The Connection servers need 3 reg keys modified with a reboot or Horizon broker service restart. The external UAGs have a patch released.
Does anyone know the status of App Volumes? I'm assuming that VMWare is indicating it's not impacted because it's not listed as a Horizon fix, but I did notice log4j components on the App Volumes Manager. Can anyone confirm?

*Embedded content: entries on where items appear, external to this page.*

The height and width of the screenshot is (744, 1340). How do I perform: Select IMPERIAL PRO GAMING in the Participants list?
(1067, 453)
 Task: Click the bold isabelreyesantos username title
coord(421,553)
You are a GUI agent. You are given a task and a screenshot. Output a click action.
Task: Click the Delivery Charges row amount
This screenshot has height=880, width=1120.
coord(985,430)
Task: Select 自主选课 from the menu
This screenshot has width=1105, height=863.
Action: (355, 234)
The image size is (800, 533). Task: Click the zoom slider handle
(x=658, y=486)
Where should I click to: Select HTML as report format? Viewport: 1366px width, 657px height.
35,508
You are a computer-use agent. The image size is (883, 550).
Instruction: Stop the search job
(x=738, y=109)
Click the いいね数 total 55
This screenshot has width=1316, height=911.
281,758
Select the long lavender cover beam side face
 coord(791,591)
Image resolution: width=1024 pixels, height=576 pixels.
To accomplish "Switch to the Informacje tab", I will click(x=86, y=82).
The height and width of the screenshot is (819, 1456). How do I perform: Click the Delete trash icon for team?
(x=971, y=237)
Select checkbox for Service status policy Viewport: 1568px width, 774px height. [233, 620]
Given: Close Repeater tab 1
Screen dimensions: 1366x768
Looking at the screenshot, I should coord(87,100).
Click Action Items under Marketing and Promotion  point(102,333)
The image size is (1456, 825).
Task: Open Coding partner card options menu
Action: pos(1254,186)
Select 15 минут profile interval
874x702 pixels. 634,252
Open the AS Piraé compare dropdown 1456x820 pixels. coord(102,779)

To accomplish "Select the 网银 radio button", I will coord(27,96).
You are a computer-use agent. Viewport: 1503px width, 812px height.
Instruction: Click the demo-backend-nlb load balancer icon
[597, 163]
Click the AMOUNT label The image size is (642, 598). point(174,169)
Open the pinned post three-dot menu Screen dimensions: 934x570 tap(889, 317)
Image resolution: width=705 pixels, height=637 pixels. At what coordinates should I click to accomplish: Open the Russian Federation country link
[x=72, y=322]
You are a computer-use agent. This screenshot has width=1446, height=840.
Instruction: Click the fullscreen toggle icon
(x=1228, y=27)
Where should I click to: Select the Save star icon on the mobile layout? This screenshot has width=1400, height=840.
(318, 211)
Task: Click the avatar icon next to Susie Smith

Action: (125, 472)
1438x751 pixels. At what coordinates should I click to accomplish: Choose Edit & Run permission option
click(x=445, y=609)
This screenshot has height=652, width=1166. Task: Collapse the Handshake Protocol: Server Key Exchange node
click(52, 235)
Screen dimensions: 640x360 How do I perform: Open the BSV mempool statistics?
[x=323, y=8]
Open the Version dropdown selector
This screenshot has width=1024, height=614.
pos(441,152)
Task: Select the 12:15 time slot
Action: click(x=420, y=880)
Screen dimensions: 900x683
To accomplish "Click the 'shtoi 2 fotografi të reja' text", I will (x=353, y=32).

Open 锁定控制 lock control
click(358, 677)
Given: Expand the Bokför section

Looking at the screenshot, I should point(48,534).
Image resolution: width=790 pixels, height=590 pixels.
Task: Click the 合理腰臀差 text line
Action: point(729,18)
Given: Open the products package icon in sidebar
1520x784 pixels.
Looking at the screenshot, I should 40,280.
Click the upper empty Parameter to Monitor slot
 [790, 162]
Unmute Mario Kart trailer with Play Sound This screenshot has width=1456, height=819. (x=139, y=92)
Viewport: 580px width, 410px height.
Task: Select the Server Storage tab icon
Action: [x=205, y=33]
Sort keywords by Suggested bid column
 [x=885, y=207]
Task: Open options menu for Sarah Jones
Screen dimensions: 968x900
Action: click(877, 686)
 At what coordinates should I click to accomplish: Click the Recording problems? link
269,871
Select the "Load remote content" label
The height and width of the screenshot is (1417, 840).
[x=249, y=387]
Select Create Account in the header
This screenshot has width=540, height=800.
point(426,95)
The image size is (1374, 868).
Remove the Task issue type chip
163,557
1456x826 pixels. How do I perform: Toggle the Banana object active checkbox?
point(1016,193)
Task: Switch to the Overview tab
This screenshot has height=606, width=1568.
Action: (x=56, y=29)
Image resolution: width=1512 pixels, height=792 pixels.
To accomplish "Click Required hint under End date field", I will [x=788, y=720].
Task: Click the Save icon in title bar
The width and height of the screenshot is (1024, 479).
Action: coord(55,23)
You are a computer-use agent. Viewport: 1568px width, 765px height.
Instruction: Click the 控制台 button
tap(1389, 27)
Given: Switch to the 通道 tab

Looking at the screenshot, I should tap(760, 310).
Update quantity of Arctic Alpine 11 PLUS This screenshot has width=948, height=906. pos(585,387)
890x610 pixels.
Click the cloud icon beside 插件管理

I'm not absolute sure, but I think App Volumes is mostly written with Ruby. Hence if no Java, then no Log4j. However there might be some additional tools written in Java present on installations, but I would not be worried about those whenever they are not running services open to internet allowing user input.
@coreyberla Could you please clarify which specific log4j components are you referring to?
Advisory doesn't specify if Security Servers will need the same patches as the Connection Servers. Anyone know of any additional info regarding the Security Servers?
edit
@matthewgONCU vmware often doesn't consistently refer to registry keys and values correctly.
edit JVMOptions value that you have selected and append -Dlog4j2.formatMsgNoLookups=true to it. e.g. just follow the syntax of the other values. Presumably there may be different data for JVMoptions, but since yours appears to be the same as mine this reg illustrates the intent:
Windows Registry Editor Version 5.00
[HKEY_LOCAL_MACHINE\SOFTWARE\VMware, Inc.\VMware VDM\Node Manager\JVM]
"JVMoptions"="-Xmx32m -Djdk.tls.ephemeralDHKeySize=2048 -Dlog4j2.formatMsgNoLookups=true"
YMMV
Can we get clarification, does -Dlog4j2.formatMsgNoLookups=true actually mitigate the vulnerability at all? From what our Security team is telling us with the second vulnerability in Log4j discovered, this mitigation is now worthless and easily bypassed. They are saying that the only true mitigation is updating the Log4j component to version 2.16, which was just released.
VMWare just release this statement
Notice: On December 14, 2021 the Apache Software Foundation notified the community that their initial guidance for CVE-2021-44228 workarounds was not sufficient. We believe the instructions in this article to be an effective mitigation for CVE-2021-44228, but in the best interest of our customers we must assume this workaround may not adequately address all attack vectors.
We expect to fully address both CVE-2021-44228 and CVE-2021-45046 by updating log4j to version 2.16 in forthcoming releases of vCenter Server, as outlined by our software support policies. VMSA-2021-0028 will be updated when these releases are available. In the interim, we will be updating this Knowledge Base article with revised guidance to remove all JndiLookup classes per Apache Software Foundation guidance. Please subscribe to this article to be informed when updates are published.
VMWare's way of saying - "Look to your own defenses"
Actually I'd intepret that more as patches are the only real option, and the unfortunalty will take time. They are frequently updating the information which is the best we can get right now, and to clarify I don't work for vmware.